Addiction and its knock on effect


So how does addiction start?  Addiction – be it to alcohol, drugs, sex, gambling even food etc is a person’s way of fulfilling a need/covering a hurt that is not being met within them.  It can start as simply as taking a drink, experimenting with drugs, making a bet to feel more confident/to relax/excite them/feel they fit in etc. etc.  However the expected feelings soon wear off and then they keep repeating the habit to regain that “high”.  But of course they can’t permanently and soon there are more lows than highs.   Addiction has claimed another victim.

The only way out of addiction is to stop and examine what need/hurt The Addicted is trying to fill and deal with it.  Sometimes they are so far down the road of addiction that it may seem to them like it doesn’t really matter about the whys and wherefores – but it does.  If they don’t and they try and stop they are relying on willpower and most people know how that usually pans out unless you are a Hermit or a Saint!! Willpower also (in my view) can be just like putting a plaster on something that may need major surgery.   However we (family, friends, colleagues, etc i.e.The Concerned) have to acknowledge that major surgery and even a plaster can seem a lot of effort when someone is tired out by addiction and it can seem easier to keep on the doing the destructive behaviour rather than stop it.   But the reality is that addiction takes a much bigger, longer, more destructive amount of time and effort than stopping and finding out why they fell into this big destructive hole in the first place.  Once The Addicted discover why they did they can then decide if they really think their life is going where they want it to or if they want to change it and knock addiction into touch.  If they do there is plenty of help around – some good, some not so good so it is important for them to choose carefully who they want to stand beside them to help them through it.  If they choose a counsellor/programme which is not suited to them, they could easily give up on themselves again and put it all down to blaming themselves (and others) for not being able to stop.  However it is simple.  If The Addicted truly come to a decision that they want to stop addictive behaviour – they will and if they subconsciously don’t  want to – they won’t.  As a counsellor I respect their choice either way.

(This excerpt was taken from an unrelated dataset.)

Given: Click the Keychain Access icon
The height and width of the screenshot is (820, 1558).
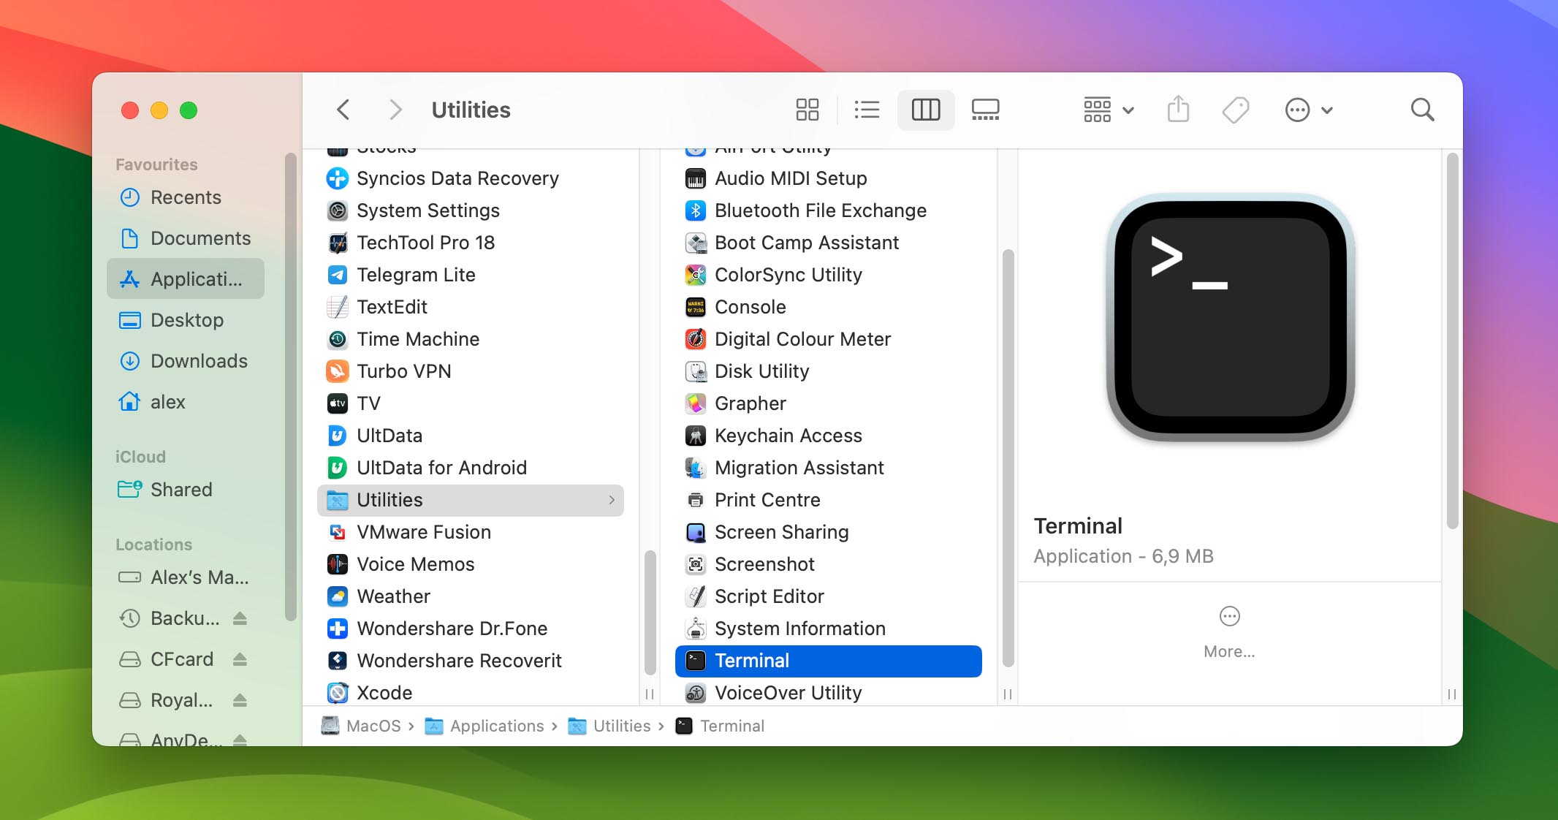Looking at the screenshot, I should click(696, 436).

However one of the hardest thing in the World is to watch someone (The Addicted) destroy themselves – little by little.  The method of their destruction is in fact not so important as the fact that they are hurting so much inside (even if they don’t actually realise it) that they do so.  Therefore I do feel it is only fair to point out to The Addicted that The Concerned do have to watch and try and make sense of what is happening to them and that The Addicted have chosen addiction over The Concerned.  The Addicted, for the most part, remain oblivious of the “knock on effect” their destructive behaviour has on those around them.

All The Concerned will feel powerless and confused by addiction.  Even more so if The Addicted is a child. As parents it is even harder as they have raised them, protecting them from harm when they were little and learnt the hard way that when they were older they no longer had the power to “make it better” for them.  They of course try to but it is, in the main, pointless.  Harsh reality I know but never the less true.  Having an adult child that is hurting throws all manner of conscious (and subconscious) thoughts up.  As parents they can question if it is their fault, did they do too little/too much for them, should they not have moved so many times, should they not have broken up the family even though everyone was unhappy, etc. etc.  In fact they could find a whole load of things they could try and blame themselves for (and some may, but only may, in part have contributed) but none of this really helps.  If The Concerned’s life health and life falls part then what has The Addicted got to come back to when/if they recover?

So what does help?   This is a really, really an unpalatable truth but………they can do nothing to help The Addicted until they want help.  The only thing The Concerned can do is to detach with love.  Again – sounds quite harsh especially for parents or partners.

So what is detaching with love.  The Concerned have to make it clear that they are there for them; that they love them but they don’t like their behaviour; that they will help them through their recovery if they decide to change but they won’t enable their Addiction; they will set clear boundaries that are right for them and convey them to the Addicted; they will keep in contact (on their terms not The Addicted) and then they Detach with Love.

What does this mean exactly?  Detaching with Love means that they concentrate on all the things that they have neglected while they have stressed and run around trying to say/do things to get The Addicted to stop their behaviour. They eat properly.  They take spend time with family and friends.  They can even laugh!  The Addicted has made their choice to be in misery The Concerned did not make the choice to be in misery enabling them.  The Addicted know they have The Concerned waiting in the wings if they truly need them but for now the best The Concerned  can do is to live their life fully and healthily so that when/if The Addicted wants to “come home” they have a healthy place to support them.